Lo que está haciendo Putin, pero también lo que están haciendo quienes se aprovechan de la invasión para subir sus precios por el morro (y luego los bajan, cuando las amenazas apuntan como misiles), tenemos que grabarlo bien en la memoria o, por lo menos, en las hemerotecas. Por muy difícil que nos lo pongan. Del mismo modo, tenemos que guardar muy bien el relato de los pasos que está dando el primer gobierno con ultradrechistas en España: “Vox anuncia un acuerdo con Mañueco para eliminar en Castilla y León el reconocimiento de la violencia machista” (Público). Una victoria para el fascismo es una derrota para las democracias.

La diferencia es muy sencilla

Javier Durán clavó ayer su tuit sobre el paso atrás en consensos fundamentales que PP y Vox han dado en Castilla y León: “Es violencia de género, ‘violencia intrafamiliar’ es otra cosa”. Y bajo estas pocas palabras incluía una foto de Teodoro García Egea, Pablo Casado, Isabel Díaz Ayuso y José Luis Martínez-Almeida. Más claro no puede quedar lo que es violencia intrafamiliar porque la hemos visto en el PP, en directo, con todos los detalles. Y más clara no puede ser la maniobra de la extrema derecha, anulando la violencia de género, que ha posibilitado el partido de Núñez Feijóo y Carlos Iturgaiz.

“Efectivamente”

¿Andrea Ropero lanzó la pregunta para pillar a Isabel Díaz Ayuso? Puede ser. ¿La respuesta de la presidenta de la Comunidad de Madrid, en cualquier caso, muestra cómo es, cómo piensa y lo que le importa todo lo que no sea ella misma? Sin ninguna duda.

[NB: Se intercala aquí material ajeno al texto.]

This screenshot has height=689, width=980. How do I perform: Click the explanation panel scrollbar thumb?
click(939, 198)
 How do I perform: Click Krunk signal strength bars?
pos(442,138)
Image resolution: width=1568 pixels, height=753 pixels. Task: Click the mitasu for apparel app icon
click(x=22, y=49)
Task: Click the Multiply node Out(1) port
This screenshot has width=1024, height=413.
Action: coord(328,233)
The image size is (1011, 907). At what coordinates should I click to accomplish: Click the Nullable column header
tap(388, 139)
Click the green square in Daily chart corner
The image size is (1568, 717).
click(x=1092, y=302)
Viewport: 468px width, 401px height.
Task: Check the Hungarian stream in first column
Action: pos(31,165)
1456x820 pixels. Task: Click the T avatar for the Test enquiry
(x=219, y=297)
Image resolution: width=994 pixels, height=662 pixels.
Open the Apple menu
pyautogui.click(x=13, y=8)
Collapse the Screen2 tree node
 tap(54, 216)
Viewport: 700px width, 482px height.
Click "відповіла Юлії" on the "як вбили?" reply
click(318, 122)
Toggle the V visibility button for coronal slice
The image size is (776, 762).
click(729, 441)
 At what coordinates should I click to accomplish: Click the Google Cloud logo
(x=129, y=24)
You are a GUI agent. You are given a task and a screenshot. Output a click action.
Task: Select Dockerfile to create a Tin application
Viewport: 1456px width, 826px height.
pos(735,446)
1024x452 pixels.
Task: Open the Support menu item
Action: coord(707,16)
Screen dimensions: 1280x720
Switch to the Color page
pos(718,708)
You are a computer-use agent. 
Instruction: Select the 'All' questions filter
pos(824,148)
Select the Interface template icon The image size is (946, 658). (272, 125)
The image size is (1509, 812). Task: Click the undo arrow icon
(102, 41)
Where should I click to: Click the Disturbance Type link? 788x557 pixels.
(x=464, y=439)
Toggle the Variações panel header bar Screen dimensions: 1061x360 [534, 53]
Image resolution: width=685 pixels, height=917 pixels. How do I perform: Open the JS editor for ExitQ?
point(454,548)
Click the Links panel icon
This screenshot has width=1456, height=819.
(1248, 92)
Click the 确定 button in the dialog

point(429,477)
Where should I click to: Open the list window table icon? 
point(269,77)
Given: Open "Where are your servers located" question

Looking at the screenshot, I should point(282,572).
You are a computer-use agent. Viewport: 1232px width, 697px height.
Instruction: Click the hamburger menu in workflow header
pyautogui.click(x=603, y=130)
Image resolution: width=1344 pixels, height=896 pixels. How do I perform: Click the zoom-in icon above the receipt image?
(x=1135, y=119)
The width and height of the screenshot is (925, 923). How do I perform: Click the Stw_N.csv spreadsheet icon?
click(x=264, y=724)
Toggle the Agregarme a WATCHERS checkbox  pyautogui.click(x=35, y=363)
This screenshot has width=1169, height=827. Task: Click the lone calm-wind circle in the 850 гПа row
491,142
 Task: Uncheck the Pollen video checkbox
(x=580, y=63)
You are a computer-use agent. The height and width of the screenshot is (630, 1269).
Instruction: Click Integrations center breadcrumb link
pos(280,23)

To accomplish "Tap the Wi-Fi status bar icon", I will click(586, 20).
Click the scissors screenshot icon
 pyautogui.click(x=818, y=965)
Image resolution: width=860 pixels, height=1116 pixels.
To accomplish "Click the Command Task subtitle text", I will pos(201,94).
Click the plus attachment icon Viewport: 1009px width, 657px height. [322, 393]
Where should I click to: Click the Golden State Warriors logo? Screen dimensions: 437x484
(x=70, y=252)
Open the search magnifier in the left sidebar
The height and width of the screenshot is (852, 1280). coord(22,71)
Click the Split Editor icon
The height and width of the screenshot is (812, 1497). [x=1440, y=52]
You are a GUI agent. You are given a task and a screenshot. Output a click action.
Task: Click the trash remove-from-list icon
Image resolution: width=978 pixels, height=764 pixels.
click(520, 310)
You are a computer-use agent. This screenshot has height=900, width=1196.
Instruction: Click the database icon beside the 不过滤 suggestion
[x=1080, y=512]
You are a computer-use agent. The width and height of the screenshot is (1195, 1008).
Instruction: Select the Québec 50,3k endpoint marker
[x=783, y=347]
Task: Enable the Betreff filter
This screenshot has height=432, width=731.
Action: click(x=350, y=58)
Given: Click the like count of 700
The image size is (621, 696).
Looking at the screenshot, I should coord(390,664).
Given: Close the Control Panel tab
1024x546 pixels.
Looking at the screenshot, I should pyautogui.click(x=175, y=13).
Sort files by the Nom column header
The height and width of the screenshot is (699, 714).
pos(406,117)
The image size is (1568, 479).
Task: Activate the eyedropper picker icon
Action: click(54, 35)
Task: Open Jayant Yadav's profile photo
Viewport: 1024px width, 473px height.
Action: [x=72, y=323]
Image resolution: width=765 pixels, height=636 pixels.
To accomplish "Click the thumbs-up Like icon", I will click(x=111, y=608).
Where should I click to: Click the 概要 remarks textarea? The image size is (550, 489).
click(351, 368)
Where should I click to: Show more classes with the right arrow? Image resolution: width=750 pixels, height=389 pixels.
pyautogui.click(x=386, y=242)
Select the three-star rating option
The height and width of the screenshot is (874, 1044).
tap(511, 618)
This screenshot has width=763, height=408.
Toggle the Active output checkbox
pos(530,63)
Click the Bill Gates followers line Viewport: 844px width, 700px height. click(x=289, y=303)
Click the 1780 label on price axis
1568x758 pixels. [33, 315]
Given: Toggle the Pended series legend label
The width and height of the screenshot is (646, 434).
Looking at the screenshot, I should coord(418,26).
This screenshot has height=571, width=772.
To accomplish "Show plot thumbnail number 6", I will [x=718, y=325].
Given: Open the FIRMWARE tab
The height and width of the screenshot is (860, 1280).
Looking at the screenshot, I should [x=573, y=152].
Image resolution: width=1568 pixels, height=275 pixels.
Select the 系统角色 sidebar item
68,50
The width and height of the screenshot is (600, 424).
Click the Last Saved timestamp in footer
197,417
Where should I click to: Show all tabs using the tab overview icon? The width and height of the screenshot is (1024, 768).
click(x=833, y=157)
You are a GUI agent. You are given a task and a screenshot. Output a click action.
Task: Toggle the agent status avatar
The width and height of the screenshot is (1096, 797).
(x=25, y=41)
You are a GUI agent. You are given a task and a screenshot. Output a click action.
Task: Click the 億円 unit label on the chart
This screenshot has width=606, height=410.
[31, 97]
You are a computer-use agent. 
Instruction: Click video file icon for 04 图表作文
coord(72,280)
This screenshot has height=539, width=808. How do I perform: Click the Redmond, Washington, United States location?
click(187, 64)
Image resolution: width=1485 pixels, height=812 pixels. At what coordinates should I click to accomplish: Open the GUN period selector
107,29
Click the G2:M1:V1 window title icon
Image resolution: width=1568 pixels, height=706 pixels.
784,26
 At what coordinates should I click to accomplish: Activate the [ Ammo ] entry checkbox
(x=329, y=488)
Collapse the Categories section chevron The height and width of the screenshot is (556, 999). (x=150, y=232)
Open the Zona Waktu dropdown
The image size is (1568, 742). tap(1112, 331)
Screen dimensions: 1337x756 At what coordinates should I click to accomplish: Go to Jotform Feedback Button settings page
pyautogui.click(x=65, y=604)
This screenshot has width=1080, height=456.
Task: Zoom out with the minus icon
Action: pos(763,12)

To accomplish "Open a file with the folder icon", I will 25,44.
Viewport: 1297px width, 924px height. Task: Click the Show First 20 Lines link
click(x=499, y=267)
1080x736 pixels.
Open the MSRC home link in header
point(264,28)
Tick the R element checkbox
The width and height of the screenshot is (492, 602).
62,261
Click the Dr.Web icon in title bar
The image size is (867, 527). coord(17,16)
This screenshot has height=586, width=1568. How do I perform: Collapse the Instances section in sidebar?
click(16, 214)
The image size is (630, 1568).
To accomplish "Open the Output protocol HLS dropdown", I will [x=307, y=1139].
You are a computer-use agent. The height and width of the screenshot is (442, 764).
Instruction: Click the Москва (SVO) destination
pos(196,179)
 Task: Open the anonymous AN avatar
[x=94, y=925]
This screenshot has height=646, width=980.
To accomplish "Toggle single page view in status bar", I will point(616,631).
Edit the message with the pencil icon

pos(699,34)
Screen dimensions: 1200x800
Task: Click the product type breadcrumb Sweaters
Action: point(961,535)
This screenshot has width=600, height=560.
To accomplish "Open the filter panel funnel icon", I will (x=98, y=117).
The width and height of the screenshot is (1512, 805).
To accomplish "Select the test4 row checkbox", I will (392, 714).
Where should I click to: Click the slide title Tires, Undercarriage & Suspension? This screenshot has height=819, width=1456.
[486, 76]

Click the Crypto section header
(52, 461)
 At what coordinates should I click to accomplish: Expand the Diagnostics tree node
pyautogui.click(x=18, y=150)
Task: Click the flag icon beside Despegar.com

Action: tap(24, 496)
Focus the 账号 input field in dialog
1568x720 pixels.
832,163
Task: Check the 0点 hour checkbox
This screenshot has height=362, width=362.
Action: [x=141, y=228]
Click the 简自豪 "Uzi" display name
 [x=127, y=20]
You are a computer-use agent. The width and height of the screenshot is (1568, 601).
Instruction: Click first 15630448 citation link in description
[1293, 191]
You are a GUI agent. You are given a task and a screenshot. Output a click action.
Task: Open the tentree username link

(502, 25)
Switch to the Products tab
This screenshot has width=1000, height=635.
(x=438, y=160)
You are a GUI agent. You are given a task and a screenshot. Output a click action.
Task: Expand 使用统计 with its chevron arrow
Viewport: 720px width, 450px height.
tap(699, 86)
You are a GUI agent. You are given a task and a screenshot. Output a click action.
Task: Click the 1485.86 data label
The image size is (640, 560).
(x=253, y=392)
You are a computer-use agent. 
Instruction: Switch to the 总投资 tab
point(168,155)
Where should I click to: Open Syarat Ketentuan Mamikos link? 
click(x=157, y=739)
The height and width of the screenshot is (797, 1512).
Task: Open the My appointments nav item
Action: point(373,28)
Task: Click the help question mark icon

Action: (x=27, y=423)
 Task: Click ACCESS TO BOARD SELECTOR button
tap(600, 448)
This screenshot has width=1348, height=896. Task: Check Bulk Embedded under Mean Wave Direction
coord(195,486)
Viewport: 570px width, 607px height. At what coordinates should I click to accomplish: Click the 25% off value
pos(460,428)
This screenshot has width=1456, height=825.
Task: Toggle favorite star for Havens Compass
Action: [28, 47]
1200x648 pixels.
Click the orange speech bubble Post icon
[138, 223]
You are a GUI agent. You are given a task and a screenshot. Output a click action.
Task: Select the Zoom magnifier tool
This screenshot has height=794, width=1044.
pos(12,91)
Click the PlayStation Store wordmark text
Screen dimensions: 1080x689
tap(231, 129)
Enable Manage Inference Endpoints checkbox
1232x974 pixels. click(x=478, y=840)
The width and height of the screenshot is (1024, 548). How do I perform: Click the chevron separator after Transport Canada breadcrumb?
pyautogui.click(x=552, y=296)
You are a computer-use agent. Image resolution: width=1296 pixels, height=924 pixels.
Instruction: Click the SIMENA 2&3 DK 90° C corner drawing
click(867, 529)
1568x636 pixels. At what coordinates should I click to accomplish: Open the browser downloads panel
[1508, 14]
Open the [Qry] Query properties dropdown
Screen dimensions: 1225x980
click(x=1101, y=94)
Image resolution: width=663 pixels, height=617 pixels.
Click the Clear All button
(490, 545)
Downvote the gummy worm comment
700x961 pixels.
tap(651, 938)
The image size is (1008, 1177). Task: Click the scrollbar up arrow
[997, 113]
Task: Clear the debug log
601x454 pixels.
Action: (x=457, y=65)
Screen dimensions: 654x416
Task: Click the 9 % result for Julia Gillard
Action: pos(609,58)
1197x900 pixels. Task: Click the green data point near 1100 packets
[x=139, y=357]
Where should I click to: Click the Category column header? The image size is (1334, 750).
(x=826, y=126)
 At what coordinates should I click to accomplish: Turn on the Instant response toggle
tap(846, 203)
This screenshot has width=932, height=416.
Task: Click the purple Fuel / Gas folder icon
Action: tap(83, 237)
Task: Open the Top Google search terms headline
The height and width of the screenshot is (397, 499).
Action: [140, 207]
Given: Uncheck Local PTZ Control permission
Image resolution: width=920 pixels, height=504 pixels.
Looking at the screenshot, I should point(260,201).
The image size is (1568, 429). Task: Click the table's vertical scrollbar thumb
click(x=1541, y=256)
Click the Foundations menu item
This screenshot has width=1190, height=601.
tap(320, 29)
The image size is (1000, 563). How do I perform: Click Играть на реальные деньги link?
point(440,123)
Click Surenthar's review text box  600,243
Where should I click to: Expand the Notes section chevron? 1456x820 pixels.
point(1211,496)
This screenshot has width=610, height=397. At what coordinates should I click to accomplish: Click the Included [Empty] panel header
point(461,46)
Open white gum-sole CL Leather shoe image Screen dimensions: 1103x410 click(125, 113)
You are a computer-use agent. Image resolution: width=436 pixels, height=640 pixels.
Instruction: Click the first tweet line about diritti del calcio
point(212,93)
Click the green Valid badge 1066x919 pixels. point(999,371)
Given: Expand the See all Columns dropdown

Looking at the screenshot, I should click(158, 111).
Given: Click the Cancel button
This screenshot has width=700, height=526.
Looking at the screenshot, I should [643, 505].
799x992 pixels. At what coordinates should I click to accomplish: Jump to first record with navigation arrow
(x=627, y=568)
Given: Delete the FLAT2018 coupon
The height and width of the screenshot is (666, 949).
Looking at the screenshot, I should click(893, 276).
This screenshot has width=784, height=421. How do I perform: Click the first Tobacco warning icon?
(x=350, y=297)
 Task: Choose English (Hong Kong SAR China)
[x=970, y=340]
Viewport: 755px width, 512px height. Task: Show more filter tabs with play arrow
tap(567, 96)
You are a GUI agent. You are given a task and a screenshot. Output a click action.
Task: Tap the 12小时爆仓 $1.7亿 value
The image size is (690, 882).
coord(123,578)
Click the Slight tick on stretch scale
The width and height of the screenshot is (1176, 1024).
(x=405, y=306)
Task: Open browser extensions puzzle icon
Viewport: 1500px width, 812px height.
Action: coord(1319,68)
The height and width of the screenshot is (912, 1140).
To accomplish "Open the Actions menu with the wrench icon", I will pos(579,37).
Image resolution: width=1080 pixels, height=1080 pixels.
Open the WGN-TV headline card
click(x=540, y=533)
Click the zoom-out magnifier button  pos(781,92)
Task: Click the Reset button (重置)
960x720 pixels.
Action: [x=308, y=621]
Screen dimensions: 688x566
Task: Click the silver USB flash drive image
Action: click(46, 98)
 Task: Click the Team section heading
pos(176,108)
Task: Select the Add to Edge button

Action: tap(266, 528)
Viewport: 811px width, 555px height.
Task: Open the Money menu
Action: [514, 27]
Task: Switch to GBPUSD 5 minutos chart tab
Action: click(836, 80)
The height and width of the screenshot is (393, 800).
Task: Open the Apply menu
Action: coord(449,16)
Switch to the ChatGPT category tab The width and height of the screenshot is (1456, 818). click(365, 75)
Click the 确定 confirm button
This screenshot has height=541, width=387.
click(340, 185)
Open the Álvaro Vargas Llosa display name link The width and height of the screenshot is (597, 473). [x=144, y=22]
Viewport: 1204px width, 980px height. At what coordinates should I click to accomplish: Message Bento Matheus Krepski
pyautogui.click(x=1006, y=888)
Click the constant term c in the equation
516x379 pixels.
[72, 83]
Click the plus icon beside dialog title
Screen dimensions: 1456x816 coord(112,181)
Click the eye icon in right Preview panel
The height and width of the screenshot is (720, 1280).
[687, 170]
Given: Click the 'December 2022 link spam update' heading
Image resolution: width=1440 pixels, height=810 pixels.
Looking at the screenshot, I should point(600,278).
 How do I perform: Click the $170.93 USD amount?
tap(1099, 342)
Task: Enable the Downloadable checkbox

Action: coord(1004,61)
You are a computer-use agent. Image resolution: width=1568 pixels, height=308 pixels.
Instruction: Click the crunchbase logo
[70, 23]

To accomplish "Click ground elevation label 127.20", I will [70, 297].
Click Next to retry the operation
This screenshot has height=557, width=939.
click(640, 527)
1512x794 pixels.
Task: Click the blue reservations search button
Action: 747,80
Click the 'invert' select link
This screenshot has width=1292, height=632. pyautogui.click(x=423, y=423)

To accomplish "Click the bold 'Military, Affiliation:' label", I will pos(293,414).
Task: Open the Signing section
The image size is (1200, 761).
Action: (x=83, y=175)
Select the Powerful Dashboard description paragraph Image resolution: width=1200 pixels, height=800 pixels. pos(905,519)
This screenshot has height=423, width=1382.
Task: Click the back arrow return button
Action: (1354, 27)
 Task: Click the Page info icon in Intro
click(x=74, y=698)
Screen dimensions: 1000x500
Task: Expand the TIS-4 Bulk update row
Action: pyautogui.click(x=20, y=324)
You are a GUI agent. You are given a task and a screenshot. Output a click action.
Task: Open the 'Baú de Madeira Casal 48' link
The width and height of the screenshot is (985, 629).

Josué Coello transcribe en su tuit el momento: “Las ayudas a la maternidad, paternidad y para niños con enfermedades graves incluidas en los famosos 21.000 millones de euros, ¿son un derroche? ‘Efectivamente’”. Esa fue la escueta pero contundente respuesta de la del PP. “Efectivamente”. La populista, cazada a lazo por una pregunta sibilina pero acertada.

Ya sabemos lo que hace

Sigo en Madrid porque, después de meses viendo chistes en Internet sobre la actividad (más bien, inactividad) de Toni Cantó al frente de la Oficina del Español, por fin podemos compartir una noticia sobre un hecho concreto protagonizado por él: “Toni Cantó, profesor del centro formativo para la ultraderecha de Maréchal Le Pen. Cantó ha sido el encargado de impartir una clase de oratoria en el instituto de la ultraderechista francesa, uno de los puntos de encuentro actuales de los estrategas y militantes del neofascismo en España” (La Marea). Allí se encontrará con Juan Carlos Girauta y Carina Mejías, ambos, ex de Ciudadanos.